## ABOUT THIS EXERCISE
Pick the lines holding the string "will" out of the records and copy them.

## EXERCISE DATA
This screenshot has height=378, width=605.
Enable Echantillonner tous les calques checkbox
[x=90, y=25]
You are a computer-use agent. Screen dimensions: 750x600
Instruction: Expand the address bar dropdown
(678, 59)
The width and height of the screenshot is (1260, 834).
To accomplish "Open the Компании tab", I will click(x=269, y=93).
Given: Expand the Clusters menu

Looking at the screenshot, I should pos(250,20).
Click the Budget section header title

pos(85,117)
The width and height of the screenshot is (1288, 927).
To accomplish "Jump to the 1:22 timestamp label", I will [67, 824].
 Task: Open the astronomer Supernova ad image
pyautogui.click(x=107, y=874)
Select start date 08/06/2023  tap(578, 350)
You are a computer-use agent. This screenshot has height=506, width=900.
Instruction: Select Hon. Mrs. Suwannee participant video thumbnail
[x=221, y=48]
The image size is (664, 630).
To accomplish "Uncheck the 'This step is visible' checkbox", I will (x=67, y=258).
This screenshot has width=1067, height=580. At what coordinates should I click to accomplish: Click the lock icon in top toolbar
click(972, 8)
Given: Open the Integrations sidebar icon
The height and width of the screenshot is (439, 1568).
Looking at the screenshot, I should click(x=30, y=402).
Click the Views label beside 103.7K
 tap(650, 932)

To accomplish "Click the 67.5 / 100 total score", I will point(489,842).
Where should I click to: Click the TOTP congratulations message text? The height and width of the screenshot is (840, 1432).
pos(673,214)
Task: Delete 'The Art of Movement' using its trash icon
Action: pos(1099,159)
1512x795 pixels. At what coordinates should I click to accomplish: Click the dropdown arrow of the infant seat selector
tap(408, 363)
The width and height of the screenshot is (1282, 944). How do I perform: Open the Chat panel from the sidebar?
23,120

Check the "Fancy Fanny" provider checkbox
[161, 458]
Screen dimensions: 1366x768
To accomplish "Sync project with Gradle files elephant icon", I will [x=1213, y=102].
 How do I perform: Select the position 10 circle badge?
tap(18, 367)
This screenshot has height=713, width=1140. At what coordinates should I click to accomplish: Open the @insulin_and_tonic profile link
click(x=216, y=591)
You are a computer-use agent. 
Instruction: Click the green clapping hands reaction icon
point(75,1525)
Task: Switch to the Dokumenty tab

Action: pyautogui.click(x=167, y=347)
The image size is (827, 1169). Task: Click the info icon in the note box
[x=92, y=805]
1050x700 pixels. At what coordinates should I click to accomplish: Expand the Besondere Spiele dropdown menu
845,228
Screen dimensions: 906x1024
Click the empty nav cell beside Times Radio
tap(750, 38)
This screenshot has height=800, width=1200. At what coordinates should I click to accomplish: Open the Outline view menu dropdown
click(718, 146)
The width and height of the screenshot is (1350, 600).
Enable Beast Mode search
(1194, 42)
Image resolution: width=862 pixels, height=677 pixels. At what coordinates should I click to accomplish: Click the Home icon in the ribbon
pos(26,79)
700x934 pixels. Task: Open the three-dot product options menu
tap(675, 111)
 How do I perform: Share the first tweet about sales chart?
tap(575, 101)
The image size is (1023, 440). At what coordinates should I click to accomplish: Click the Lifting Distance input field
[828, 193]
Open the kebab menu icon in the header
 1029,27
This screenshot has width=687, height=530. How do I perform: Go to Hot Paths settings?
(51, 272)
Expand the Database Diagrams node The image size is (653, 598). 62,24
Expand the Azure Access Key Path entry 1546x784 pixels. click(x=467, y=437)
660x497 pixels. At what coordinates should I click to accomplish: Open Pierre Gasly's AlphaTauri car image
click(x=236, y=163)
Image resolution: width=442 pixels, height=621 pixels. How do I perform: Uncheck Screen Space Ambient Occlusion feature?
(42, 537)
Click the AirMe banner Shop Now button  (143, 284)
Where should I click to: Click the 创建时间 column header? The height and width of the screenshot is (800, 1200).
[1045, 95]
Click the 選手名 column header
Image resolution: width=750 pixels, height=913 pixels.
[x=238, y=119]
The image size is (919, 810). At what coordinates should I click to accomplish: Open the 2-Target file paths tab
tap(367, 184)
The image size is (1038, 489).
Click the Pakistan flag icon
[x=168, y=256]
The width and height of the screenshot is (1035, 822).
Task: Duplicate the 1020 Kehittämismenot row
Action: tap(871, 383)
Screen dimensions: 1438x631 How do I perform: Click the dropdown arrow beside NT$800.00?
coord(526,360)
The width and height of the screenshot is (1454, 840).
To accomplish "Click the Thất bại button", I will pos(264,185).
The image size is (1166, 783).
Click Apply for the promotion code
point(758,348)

## PROBLEM SOLUTION
To accomplish "Open the Компании tab", I will click(x=269, y=93).
To accomplish "Jump to the 1:22 timestamp label", I will [67, 824].
To accomplish "Uncheck the 'This step is visible' checkbox", I will (x=67, y=258).
To accomplish "Click the 67.5 / 100 total score", I will point(489,842).
To accomplish "Sync project with Gradle files elephant icon", I will [x=1213, y=102].
To accomplish "Click the Thất bại button", I will pos(264,185).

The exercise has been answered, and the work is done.